= Hopong Koyinlay =

Burmese Buddhist monk (1974 – 2021)

Ashin Porisa (အရှင်ပေါရိသ), also known as Hopong Koyinlay (ဟိုပုံးကိုရင်လေး; 1974 — 1
September 2021), was an influential Pa'O monk from Hopong in southern Shan State.

He was known for his religious works on Pa'O Self-Administered Zone and led the Htam Sam Cave. Koyinlay and his monastery area were guarded by Pa-O National Army.

He became a samanera at the age of six. He cut his pinkie for his deep religious donation. He found a cave as suggestion of his dream. Koyinlay said he subsequently returned to the caves, exploring the deeper caverns while fighting off the ghosts and evil spirits that were roaming in the darkness, disturbing his meditation sequences. He built many Buddhist images and pagodas in the cave. The cave was named Htam Sam Cave and became a popular pilgrimage destination.

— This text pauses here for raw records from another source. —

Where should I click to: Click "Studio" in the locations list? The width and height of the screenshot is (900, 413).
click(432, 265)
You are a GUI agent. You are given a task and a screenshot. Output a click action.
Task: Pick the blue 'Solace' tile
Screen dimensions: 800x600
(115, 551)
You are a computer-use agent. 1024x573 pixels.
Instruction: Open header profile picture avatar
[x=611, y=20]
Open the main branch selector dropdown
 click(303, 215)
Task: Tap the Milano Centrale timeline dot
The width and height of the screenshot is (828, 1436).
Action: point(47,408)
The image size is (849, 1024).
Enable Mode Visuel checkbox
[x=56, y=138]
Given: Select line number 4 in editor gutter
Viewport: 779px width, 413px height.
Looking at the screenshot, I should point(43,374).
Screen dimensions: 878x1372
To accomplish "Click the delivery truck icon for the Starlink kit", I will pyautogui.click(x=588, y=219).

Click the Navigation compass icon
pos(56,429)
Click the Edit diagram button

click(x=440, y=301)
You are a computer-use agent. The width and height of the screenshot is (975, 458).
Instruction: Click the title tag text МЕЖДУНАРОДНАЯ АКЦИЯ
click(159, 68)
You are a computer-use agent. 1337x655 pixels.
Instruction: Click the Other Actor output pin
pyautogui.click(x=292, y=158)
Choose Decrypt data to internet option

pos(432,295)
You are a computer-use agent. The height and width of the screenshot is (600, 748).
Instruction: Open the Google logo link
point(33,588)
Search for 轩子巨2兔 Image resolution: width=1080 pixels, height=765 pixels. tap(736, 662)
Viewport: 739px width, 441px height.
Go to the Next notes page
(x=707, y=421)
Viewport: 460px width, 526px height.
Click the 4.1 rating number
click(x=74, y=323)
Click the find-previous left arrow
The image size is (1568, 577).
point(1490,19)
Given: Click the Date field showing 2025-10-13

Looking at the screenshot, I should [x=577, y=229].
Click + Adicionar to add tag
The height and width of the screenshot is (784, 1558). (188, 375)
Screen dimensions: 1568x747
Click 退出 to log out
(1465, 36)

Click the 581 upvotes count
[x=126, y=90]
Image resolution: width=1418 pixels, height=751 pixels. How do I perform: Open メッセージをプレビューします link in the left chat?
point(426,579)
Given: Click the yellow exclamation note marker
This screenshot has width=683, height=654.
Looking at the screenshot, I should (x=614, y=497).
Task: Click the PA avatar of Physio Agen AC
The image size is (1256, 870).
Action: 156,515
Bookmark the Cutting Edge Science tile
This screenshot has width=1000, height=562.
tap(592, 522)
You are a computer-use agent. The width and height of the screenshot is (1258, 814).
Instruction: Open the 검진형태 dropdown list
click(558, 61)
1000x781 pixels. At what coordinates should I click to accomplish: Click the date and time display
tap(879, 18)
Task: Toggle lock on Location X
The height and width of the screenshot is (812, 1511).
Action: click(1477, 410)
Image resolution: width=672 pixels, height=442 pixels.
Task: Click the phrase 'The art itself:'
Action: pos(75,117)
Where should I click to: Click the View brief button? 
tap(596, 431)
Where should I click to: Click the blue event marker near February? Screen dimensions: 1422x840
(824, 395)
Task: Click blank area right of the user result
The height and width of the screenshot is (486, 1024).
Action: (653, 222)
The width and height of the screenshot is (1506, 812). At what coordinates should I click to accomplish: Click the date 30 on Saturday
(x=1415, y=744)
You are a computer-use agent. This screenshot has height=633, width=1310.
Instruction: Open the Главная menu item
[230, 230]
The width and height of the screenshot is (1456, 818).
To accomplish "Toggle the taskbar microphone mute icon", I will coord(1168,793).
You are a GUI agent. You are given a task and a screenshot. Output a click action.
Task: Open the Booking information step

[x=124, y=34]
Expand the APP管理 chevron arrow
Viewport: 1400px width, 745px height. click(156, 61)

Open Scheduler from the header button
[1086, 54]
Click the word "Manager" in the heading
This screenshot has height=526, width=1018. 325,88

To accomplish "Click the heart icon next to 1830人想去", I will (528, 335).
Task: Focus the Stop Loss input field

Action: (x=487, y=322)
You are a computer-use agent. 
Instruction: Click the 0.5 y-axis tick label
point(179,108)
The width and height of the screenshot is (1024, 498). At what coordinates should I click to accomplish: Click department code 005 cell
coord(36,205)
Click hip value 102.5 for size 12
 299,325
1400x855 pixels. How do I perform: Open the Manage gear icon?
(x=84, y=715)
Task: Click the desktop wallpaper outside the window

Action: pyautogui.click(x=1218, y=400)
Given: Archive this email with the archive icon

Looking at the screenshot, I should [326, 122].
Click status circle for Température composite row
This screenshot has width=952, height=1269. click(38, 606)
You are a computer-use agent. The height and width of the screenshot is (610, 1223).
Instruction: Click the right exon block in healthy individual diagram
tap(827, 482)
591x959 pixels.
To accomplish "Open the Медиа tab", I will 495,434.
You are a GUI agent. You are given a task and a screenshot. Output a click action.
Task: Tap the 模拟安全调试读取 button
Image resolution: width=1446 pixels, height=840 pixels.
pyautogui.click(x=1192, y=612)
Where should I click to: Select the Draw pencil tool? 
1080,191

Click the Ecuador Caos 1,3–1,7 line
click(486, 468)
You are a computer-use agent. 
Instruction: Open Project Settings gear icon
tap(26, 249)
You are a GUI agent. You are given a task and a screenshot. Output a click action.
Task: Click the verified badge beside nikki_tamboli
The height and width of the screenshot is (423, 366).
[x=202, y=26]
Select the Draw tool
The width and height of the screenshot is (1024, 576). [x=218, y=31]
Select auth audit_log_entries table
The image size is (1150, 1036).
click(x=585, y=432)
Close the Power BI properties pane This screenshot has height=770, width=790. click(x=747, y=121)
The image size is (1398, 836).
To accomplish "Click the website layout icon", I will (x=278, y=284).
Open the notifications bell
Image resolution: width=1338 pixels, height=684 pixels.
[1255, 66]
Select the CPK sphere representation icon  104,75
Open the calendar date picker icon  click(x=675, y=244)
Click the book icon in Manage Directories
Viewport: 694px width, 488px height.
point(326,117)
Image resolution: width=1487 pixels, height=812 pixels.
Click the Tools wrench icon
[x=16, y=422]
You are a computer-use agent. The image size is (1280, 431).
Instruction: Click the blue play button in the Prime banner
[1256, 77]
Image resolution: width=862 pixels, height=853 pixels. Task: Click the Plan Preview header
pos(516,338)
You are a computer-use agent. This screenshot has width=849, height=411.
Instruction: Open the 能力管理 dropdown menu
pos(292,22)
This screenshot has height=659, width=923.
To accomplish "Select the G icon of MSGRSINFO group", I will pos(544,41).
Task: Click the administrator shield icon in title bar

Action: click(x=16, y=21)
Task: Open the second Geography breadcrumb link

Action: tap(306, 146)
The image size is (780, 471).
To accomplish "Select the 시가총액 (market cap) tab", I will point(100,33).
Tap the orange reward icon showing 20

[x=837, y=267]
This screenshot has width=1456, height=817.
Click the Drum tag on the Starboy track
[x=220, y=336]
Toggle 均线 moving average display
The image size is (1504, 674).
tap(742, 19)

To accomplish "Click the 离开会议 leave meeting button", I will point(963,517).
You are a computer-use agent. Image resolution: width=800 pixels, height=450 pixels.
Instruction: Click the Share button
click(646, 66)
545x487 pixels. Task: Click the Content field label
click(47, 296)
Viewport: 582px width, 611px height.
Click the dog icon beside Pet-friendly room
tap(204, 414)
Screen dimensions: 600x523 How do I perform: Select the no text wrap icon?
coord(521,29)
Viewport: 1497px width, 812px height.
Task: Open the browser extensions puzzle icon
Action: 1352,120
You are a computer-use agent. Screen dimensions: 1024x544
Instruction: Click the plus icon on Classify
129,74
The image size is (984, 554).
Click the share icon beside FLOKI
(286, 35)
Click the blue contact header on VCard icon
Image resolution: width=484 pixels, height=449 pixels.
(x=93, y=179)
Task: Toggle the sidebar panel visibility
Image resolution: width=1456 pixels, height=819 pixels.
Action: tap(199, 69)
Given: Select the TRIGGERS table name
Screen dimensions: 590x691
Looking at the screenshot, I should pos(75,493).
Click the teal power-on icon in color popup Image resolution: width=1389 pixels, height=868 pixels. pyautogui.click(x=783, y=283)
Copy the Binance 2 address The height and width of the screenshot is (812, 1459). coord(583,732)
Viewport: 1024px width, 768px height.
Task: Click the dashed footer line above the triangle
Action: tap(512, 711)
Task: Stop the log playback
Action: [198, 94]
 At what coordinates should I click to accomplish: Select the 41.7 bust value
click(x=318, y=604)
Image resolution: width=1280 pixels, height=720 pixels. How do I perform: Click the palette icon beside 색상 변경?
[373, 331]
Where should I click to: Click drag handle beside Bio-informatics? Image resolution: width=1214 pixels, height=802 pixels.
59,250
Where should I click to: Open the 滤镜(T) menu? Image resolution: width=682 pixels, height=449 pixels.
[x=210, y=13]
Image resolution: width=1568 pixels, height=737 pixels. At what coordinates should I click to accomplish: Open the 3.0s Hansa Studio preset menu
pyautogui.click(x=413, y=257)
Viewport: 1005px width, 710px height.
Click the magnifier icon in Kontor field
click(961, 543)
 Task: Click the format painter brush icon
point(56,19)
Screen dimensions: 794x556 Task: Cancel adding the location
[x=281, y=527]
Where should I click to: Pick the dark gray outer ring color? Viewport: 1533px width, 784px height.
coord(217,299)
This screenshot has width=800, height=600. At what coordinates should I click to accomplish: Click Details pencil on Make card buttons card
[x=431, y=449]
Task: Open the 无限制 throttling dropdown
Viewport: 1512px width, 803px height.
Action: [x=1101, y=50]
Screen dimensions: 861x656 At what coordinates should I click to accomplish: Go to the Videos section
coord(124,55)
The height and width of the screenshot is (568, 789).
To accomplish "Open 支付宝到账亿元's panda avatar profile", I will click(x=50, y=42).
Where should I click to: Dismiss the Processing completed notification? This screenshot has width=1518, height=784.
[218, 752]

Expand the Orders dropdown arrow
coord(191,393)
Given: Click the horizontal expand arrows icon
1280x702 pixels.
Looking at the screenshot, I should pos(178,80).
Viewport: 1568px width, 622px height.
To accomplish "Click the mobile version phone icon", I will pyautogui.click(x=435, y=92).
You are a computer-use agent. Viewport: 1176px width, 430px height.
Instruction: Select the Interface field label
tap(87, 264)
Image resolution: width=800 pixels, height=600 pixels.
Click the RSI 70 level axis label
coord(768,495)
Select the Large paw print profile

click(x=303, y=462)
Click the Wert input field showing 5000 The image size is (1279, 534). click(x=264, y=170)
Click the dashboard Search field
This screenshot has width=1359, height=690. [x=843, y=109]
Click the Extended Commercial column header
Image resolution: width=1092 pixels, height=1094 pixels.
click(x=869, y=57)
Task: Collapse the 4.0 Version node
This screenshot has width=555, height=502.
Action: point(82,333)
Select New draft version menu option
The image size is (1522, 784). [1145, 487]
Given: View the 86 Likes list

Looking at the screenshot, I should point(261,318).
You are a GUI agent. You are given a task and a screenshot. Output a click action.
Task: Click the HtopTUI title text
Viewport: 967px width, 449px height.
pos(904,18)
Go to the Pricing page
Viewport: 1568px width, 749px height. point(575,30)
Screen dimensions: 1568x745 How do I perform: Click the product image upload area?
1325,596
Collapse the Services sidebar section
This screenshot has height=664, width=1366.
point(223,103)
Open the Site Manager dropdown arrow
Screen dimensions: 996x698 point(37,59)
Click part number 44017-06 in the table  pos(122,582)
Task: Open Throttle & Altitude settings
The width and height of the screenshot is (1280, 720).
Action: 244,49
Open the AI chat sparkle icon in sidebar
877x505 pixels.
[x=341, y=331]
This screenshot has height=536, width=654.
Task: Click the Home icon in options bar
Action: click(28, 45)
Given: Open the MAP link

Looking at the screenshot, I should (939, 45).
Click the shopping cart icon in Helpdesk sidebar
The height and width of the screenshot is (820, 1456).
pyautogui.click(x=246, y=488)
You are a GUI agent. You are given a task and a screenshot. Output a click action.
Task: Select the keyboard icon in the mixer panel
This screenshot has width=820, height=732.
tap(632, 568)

He has not yet obtained the title of 'sayadaw' even at age 40. He is referred to as "Koyinlay" (meaning 'young novice'), probably in reference to his young age when he had the visions.

Koyinlay had been highly influenced on Pa-O people and Pa-O National Army. He led the local people in teaching military skills. In 2015, he ordered the construction of a smaller replica of Shwedagon Pagoda in Hopong. Koyinlay's Myitta Kham Tan gang, which has over 5,000 members, has teamed up with the Myanmar military in Hopong Township, Shan State.

Koyinlay died on 1 September 2021, at the age of 47, as a result of coronavirus disease (COVID-19).